De verbinding met Christus verbreekt alle natuurlijke verbindingen die er waren en vormt heel nieuwe verbindingen (vgl. Gn 12:1; Mt 10:37; 12:48-50; 2Ko 5:17). Het “huis van uw vader” ziet op de sterke aardse band die in de familiebetrekkingen aanwezig is. Ook die moet worden prijsgegeven als het gaat om de verbinding met de Messias (vgl. Lk 9:59-60). Het verlangen van de Koning wordt bepaald door de gehechtheid aan Hem ten koste van elke natuurlijke verbinding.

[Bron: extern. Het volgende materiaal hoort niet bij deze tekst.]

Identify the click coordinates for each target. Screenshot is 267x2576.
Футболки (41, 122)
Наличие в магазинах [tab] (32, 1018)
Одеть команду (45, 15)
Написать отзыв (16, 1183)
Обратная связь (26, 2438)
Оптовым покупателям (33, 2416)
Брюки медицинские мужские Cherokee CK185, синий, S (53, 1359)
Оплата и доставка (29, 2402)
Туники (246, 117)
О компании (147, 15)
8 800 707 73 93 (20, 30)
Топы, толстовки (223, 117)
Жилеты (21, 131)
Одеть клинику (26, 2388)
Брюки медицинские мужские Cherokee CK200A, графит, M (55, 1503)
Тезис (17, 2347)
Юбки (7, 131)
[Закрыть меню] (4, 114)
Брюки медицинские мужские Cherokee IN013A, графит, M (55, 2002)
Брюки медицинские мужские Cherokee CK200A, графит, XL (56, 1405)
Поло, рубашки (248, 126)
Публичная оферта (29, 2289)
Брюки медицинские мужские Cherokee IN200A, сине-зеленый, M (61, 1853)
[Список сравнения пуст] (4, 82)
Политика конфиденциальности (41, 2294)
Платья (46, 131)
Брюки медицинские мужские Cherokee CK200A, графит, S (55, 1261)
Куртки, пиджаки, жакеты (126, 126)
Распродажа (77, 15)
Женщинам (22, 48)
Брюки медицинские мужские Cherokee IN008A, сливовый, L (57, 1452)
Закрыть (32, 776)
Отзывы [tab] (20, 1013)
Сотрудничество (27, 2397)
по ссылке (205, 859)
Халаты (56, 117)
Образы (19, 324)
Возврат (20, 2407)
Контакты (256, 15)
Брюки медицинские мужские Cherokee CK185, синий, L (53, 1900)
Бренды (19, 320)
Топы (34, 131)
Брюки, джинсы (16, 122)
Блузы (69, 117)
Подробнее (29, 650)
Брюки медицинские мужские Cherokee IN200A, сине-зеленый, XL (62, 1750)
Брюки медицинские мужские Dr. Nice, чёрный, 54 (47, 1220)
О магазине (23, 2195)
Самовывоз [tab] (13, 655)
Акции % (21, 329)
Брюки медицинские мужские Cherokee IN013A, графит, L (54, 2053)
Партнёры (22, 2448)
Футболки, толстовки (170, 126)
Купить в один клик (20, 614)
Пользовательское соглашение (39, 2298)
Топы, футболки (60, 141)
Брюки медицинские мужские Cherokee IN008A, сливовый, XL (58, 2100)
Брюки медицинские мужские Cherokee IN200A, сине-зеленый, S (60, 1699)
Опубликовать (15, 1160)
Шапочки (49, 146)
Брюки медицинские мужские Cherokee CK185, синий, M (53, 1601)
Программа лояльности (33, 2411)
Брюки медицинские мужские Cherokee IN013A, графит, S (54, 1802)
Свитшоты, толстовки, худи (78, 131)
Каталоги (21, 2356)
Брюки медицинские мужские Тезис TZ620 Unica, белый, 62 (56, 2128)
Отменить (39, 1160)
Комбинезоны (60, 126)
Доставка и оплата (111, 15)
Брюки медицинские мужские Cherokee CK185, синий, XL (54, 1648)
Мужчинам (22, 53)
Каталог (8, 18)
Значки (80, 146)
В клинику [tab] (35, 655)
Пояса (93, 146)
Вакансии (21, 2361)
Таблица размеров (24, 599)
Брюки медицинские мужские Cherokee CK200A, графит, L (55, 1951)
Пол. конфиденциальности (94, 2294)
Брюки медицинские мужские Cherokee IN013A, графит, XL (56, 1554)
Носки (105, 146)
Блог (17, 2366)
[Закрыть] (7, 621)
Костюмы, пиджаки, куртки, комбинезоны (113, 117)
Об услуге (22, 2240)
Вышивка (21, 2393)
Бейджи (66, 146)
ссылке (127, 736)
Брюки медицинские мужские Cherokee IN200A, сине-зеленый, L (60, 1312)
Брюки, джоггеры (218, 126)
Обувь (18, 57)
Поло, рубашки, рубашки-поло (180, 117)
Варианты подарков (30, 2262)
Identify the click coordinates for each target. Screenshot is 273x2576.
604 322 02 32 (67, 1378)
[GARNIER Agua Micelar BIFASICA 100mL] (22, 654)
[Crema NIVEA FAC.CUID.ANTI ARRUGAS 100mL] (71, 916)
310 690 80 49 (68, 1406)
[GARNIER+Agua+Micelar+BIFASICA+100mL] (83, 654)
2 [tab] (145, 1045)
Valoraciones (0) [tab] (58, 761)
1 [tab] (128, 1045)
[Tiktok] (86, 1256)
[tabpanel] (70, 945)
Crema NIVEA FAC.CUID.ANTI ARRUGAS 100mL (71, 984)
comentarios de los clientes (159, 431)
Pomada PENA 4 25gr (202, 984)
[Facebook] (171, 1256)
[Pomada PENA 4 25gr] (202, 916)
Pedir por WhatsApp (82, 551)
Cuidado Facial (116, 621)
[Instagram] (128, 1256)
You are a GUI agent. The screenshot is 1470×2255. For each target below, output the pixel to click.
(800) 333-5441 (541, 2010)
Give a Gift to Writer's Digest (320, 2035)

Als Hij dat opmerkt, zal Hij naar haar schoonheid verlangen (vers 12). De schoonheid van Jeruzalem kan gaan stralen, “wanneer de Heere de vuilheid van de dochters van Sion afgewassen zal hebben en de vele bloedschuld van Jeruzalem uit het midden ervan weggespoeld zal hebben door de Geest van oordeel en door de Geest van uitbranding” (Js 4:4). In plaats daarvan heeft de Bruidegom haar de versieringen van een bruid gegeven (Js 61:3; vgl. Gn 24:53a).
Voor ons wil het zeggen dat wij zo wandelen, dat de Heer daarin Zijn vreugde vindt. Dat doen we als we de verbinding met de natuurlijke relaties verbreken. Het is ook wat Christus heeft gedaan. De oude verbindingen zijn weggedaan door Zijn werk aan het kruis, waardoor Hij nieuwe heeft gevormd. Elk roemen in het vlees moet worden prijsgegeven. Paulus zegt: “Als wij al Christus naar [het] vlees hebben gekend, dan kennen wij [Hem] nu niet meer [zo]” (2Ko 5:16).
De erkenning daarvan zal worden gezien in de onderdanigheid aan Zijn gezag ofwel van Zijn Heer zijn. Het ontzag van de bruid voor haar Bruidegom blijkt uit haar buigen voor Hem, dat is Hem het verschuldigde respect geven. Deze houding van ontzag behoort in onze tijd ook de vrouw ten opzichte van haar man te kenmerken (Ef 5:33b; 1Pt 3:6).
De bruid zal van “de dochter van Tyrus”, dat zijn de inwoners van Tyrus, “een geschenk” krijgen (vers 13). Tyrus was de rijkste stad van het nabije Oosten in die tijd. Deze stad, en ook andere rijke naties, zullen hun bijdragen naar Jeruzalem brengen (vgl. Js 60:5-7; Op 21:24,26). Dat zullen ze doen om daarmee te trachten het “aangezicht” van de bruid “gunstig te stemmen”. Israël of Jeruzalem wordt dan niet meer veracht en vertrapt, maar zal worden erkend als de stad waarvan ze afhankelijk zijn voor elke zegen.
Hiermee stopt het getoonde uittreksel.